By Jackson Hayes
As appeared in the January 2014 edition of Canadian AutoWorld
3-day course stresses MBP-first, customer centric sales approach
On a brisk November morning, five business managers sit somewhat anxiously in LGM’s Oakville, Ont. office waiting for class to begin.
The students, all women and all from Greater Toronto area dealerships, have a varying degree of experience selling F&I. Some have been at it for years; one has yet to sell a single product.
The most obvious thing they have in common is a growing discomfort knowing they will be videotaped giving their best F&I sales pitch. That tape will then be replayed, scrutinized and analyzed for strengths and weaknesses.
It doesn’t seem to be a critique they are worried about, though. The anxiety rests on the fact they will be videotaped at all.
“You’ll get over it,” LGM trainer David Wilke, who is running this particular class, explains with a smile.
“You will hate it, but it will make all of you more confident and better at your jobs.”
This is one of the first sessions of LGM’s newest national training program dubbed PowerTrain. LGM partnered with the Warranty Group of out the U.S. to help develop a curriculum he assues ahs be “totally Canadianized” and made fully bilingual.
Certain legal procedural requirements that don’t apply in Canada have been removed. LGM products have been inserted with “reason and justification,” the company said. The first class was held in October and there are plans for at lest 20 across the country in the first year. The format will be the same regardless of the location: small groups of six to 12 business managers learning the very basics of the F&I sales pitch according to LGM. The program’s main focus is a mechanical breakdown protection-first sales pitch with an overall customer-centric presentation. The vision, repeated many times throughout the morning, stresses an interactive sales interview that offers products to fit the customer’s driving habit and life cycles.
For LGM, white label provider of mechanical breadkwon protection packages for Kia, VW and Audi in Canada, the motivation is obvious.
“It’s the best product for the customer, dealer and the financial services manager. It makes the most sense. For the customer, it’s the product they’re likely to use and trust,” he tells the class.
The first day includes brief introductions and a review of the program outline.
He takes the group through a series of whiteboard sessions outlining the vehicle sales process, standard meet and greet steps and problems and solutions for the business office.
“What type of turnover process do you have in your store?” he questions the group. “is there any process at all?”
He urges the group to initiate the conversation with the customer and not let the salesperson “blow it” for them.
Wilke, who calls MBP products “customer funded loyalty programs,” said dealers should know the facts before coming down hard on their business managers.
While a penetration rate of 40 per cent is low of a domestic make, anything in the 30- to 40 per cent range for an import is high.
Most customers will compare cost and value when considering protection products, he says.
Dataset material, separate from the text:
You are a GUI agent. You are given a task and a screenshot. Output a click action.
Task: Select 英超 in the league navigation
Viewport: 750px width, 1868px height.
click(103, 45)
The key to increasing penetration is understanding the factors affected cost and value like necessity, pride, quality, emotion, price and the sway of influencers.
If F&I success is graded on a bell curve, roughly 15 to 20 per cent of customers are automatic nos, 60 to 70 per cent are maybes and 15 to 20 per cent are automatic yeses.
Wilke says to celebrate the laydowns, forget the nos and focus on the middle.
“That’s the customer you want to turn. That’s the customer we’re going to learn about.”
PowerTrain is full of small tips that add up to complete presentations and processes. Examples include avoiding questions with yes or no answers and negative terms. Try to minimize worry, he says be saying “twenty-five nine” instead of “twenty-five thousands, nine hundred dollars” when talking about the price of the new car. At the same time, build value by adding the words thousands and dollars when discussing the value of a trade-in.
With just a few classes under his belt with LGM, he says the feedback has been positive thus far.
“I think people are used to mediocre response in the automotive training space. The MBP-first and customer centric approach is almost like a breath of fresh air. I think a lot of attendees expect to be browbeaten and sent back to their dealership where the dealer will expect $400 more a car overnight. That’s not the expectation we set and it’s not what we talk about.”
Once complete, attendees will be given a score from a multi-page report card. An LGM road manager will then go to the dealership and go over the report card with the dealer.
“We also keep an internal matrix that measures penetration rates following the class because measuing the students’ performance is really a measurement of the program. If we find deficiencies, we can learn so we can coach our gap,” he says.
“It’s a journey. Three days will not make anyone an expert. But going in with the ability to score and analyze, I don’t know anyone else that does that.”
LGM’s PowerTrain program costs $995.